* **OBJECTIVE**: Copy out all of the material below word for word, keeping every line in its original order.

[start]

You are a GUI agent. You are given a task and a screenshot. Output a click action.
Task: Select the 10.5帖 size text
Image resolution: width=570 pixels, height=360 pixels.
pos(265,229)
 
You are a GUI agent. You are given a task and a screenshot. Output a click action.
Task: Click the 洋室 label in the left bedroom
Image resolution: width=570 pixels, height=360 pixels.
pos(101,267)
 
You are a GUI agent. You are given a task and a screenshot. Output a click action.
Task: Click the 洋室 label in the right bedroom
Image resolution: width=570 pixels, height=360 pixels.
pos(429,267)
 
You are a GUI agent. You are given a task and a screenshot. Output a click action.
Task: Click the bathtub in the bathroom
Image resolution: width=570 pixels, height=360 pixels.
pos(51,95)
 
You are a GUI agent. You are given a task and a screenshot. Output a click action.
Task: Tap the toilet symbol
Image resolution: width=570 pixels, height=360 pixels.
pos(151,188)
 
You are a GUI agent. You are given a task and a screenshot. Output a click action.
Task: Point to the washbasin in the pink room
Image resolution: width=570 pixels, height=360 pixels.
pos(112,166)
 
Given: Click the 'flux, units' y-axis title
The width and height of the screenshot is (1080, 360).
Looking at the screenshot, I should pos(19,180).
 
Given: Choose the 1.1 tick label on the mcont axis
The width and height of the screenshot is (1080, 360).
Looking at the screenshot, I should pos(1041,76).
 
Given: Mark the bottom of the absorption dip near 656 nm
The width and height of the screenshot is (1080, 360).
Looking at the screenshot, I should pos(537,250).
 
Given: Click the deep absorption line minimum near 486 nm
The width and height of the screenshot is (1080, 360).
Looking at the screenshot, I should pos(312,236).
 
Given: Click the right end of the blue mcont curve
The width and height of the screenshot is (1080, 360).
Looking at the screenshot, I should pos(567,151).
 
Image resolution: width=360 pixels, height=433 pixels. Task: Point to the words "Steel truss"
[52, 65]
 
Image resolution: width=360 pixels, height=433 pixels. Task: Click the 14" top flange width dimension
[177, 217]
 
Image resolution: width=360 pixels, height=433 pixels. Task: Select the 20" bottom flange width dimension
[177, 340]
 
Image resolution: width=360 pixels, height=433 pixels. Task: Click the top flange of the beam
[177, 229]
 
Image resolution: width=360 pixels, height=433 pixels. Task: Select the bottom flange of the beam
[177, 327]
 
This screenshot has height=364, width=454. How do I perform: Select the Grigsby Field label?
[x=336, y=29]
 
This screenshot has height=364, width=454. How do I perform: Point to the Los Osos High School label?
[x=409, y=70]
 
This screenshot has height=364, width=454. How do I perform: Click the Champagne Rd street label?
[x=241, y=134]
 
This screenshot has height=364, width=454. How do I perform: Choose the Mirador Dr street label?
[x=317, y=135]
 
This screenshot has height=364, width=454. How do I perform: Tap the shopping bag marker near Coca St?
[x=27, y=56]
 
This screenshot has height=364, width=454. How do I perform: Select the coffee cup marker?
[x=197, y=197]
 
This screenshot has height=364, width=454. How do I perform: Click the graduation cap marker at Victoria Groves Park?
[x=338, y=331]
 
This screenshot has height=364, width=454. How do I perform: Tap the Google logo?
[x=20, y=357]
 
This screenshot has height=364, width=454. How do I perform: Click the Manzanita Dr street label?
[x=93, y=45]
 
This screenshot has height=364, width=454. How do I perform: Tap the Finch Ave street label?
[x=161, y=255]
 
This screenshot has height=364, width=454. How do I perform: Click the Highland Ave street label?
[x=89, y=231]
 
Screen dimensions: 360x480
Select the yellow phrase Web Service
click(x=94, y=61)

[end]

* **SOLUTION TO THIS PROBLEM**:
You are a GUI agent. You are given a task and a screenshot. Output a click action.
Task: Select the 10.5帖 size text
Image resolution: width=570 pixels, height=360 pixels.
pos(265,229)
 
You are a GUI agent. You are given a task and a screenshot. Output a click action.
Task: Click the 洋室 label in the left bedroom
Image resolution: width=570 pixels, height=360 pixels.
pos(101,267)
 
You are a GUI agent. You are given a task and a screenshot. Output a click action.
Task: Click the 洋室 label in the right bedroom
Image resolution: width=570 pixels, height=360 pixels.
pos(429,267)
 
You are a GUI agent. You are given a task and a screenshot. Output a click action.
Task: Click the bathtub in the bathroom
Image resolution: width=570 pixels, height=360 pixels.
pos(51,95)
 
You are a GUI agent. You are given a task and a screenshot. Output a click action.
Task: Tap the toilet symbol
Image resolution: width=570 pixels, height=360 pixels.
pos(151,188)
 
You are a GUI agent. You are given a task and a screenshot. Output a click action.
Task: Point to the washbasin in the pink room
Image resolution: width=570 pixels, height=360 pixels.
pos(112,166)
 
Given: Click the 'flux, units' y-axis title
The width and height of the screenshot is (1080, 360).
Looking at the screenshot, I should pos(19,180).
 
Given: Choose the 1.1 tick label on the mcont axis
The width and height of the screenshot is (1080, 360).
Looking at the screenshot, I should pos(1041,76).
 
Given: Mark the bottom of the absorption dip near 656 nm
The width and height of the screenshot is (1080, 360).
Looking at the screenshot, I should pos(537,250).
 
Given: Click the deep absorption line minimum near 486 nm
The width and height of the screenshot is (1080, 360).
Looking at the screenshot, I should pos(312,236).
 
Given: Click the right end of the blue mcont curve
The width and height of the screenshot is (1080, 360).
Looking at the screenshot, I should pos(567,151).
 
Image resolution: width=360 pixels, height=433 pixels. Task: Point to the words "Steel truss"
[52, 65]
 
Image resolution: width=360 pixels, height=433 pixels. Task: Click the 14" top flange width dimension
[177, 217]
 
Image resolution: width=360 pixels, height=433 pixels. Task: Select the 20" bottom flange width dimension
[177, 340]
 
Image resolution: width=360 pixels, height=433 pixels. Task: Click the top flange of the beam
[177, 229]
 
Image resolution: width=360 pixels, height=433 pixels. Task: Select the bottom flange of the beam
[177, 327]
 
This screenshot has height=364, width=454. How do I perform: Select the Grigsby Field label?
[x=336, y=29]
 
This screenshot has height=364, width=454. How do I perform: Point to the Los Osos High School label?
[x=409, y=70]
 
This screenshot has height=364, width=454. How do I perform: Click the Champagne Rd street label?
[x=241, y=134]
 
This screenshot has height=364, width=454. How do I perform: Choose the Mirador Dr street label?
[x=317, y=135]
 
This screenshot has height=364, width=454. How do I perform: Tap the shopping bag marker near Coca St?
[x=27, y=56]
 
This screenshot has height=364, width=454. How do I perform: Select the coffee cup marker?
[x=197, y=197]
 
This screenshot has height=364, width=454. How do I perform: Click the graduation cap marker at Victoria Groves Park?
[x=338, y=331]
 
This screenshot has height=364, width=454. How do I perform: Tap the Google logo?
[x=20, y=357]
 
This screenshot has height=364, width=454. How do I perform: Click the Manzanita Dr street label?
[x=93, y=45]
 
This screenshot has height=364, width=454. How do I perform: Tap the Finch Ave street label?
[x=161, y=255]
 
This screenshot has height=364, width=454. How do I perform: Click the Highland Ave street label?
[x=89, y=231]
 
Screen dimensions: 360x480
Select the yellow phrase Web Service
click(x=94, y=61)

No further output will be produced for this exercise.